_Written instruction_
Copy every row below verbatim, without changing any character, number, or bracket.

_Records for the task_
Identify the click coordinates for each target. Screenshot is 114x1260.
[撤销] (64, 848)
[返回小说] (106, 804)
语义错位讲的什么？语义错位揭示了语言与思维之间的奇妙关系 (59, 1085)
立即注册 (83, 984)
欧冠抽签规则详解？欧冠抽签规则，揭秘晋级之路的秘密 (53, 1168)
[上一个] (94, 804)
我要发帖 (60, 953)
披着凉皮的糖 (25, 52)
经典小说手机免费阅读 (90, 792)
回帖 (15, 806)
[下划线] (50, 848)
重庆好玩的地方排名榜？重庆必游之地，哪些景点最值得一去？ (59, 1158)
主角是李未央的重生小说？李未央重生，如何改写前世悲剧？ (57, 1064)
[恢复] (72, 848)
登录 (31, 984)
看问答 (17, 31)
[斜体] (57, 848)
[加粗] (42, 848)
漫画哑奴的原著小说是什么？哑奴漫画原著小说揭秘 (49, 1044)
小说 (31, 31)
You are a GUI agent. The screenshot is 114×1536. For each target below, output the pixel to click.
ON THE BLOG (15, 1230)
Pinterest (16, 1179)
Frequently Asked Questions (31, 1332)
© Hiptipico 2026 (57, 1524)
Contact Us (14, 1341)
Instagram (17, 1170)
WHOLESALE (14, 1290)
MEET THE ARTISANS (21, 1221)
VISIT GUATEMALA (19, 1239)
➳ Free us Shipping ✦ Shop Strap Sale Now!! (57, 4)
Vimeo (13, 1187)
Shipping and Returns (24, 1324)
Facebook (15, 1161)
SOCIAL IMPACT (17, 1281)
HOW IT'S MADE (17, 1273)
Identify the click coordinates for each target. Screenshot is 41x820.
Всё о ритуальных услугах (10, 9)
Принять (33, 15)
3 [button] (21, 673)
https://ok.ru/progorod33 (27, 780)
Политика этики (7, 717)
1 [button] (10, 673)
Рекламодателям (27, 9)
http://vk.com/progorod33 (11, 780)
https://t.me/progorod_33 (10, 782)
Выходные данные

_Output for this task_
Identify the click coordinates for each target. Screenshot is 114x1260.
[撤销] (64, 848)
[返回小说] (106, 804)
语义错位讲的什么？语义错位揭示了语言与思维之间的奇妙关系 (59, 1085)
立即注册 (83, 984)
欧冠抽签规则详解？欧冠抽签规则，揭秘晋级之路的秘密 (53, 1168)
[上一个] (94, 804)
我要发帖 (60, 953)
披着凉皮的糖 (25, 52)
经典小说手机免费阅读 (90, 792)
回帖 (15, 806)
[下划线] (50, 848)
重庆好玩的地方排名榜？重庆必游之地，哪些景点最值得一去？ (59, 1158)
主角是李未央的重生小说？李未央重生，如何改写前世悲剧？ (57, 1064)
[恢复] (72, 848)
登录 (31, 984)
看问答 (17, 31)
[斜体] (57, 848)
[加粗] (42, 848)
漫画哑奴的原著小说是什么？哑奴漫画原著小说揭秘 (49, 1044)
小说 (31, 31)
You are a GUI agent. The screenshot is 114×1536. For each target below, output the pixel to click.
ON THE BLOG (15, 1230)
Pinterest (16, 1179)
Frequently Asked Questions (31, 1332)
© Hiptipico 2026 (57, 1524)
Contact Us (14, 1341)
Instagram (17, 1170)
WHOLESALE (14, 1290)
MEET THE ARTISANS (21, 1221)
VISIT GUATEMALA (19, 1239)
➳ Free us Shipping ✦ Shop Strap Sale Now!! (57, 4)
Vimeo (13, 1187)
Shipping and Returns (24, 1324)
Facebook (15, 1161)
SOCIAL IMPACT (17, 1281)
HOW IT'S MADE (17, 1273)
Identify the click coordinates for each target. Screenshot is 41x820.
Всё о ритуальных услугах (10, 9)
Принять (33, 15)
3 [button] (21, 673)
https://ok.ru/progorod33 (27, 780)
Политика этики (7, 717)
1 [button] (10, 673)
Рекламодателям (27, 9)
http://vk.com/progorod33 (11, 780)
https://t.me/progorod_33 (10, 782)
Выходные данные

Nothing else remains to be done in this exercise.